[WORK TO DO] Lay out the records as a numbered list, from the line containing "Where should I click to: Select checkbox" through the end of the records, skipping any blank lines.

[SUPPLIED MATERIAL]
= = = = =
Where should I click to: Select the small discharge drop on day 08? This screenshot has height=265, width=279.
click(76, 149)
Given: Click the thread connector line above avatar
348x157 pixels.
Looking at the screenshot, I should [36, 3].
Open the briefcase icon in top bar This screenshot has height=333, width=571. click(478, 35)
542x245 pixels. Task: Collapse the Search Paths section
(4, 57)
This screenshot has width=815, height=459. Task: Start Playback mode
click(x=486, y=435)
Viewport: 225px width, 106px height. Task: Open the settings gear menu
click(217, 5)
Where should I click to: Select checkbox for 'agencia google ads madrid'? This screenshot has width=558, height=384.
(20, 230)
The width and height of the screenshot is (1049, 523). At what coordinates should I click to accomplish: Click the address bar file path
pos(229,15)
= = = = =
[ANSWER TO THIS PROBLEM]
1. Where should I click to: Select checkbox for 'agencia google ads madrid'? This screenshot has width=558, height=384.
2. (20, 230)
3. The width and height of the screenshot is (1049, 523). At what coordinates should I click to accomplish: Click the address bar file path
4. pos(229,15)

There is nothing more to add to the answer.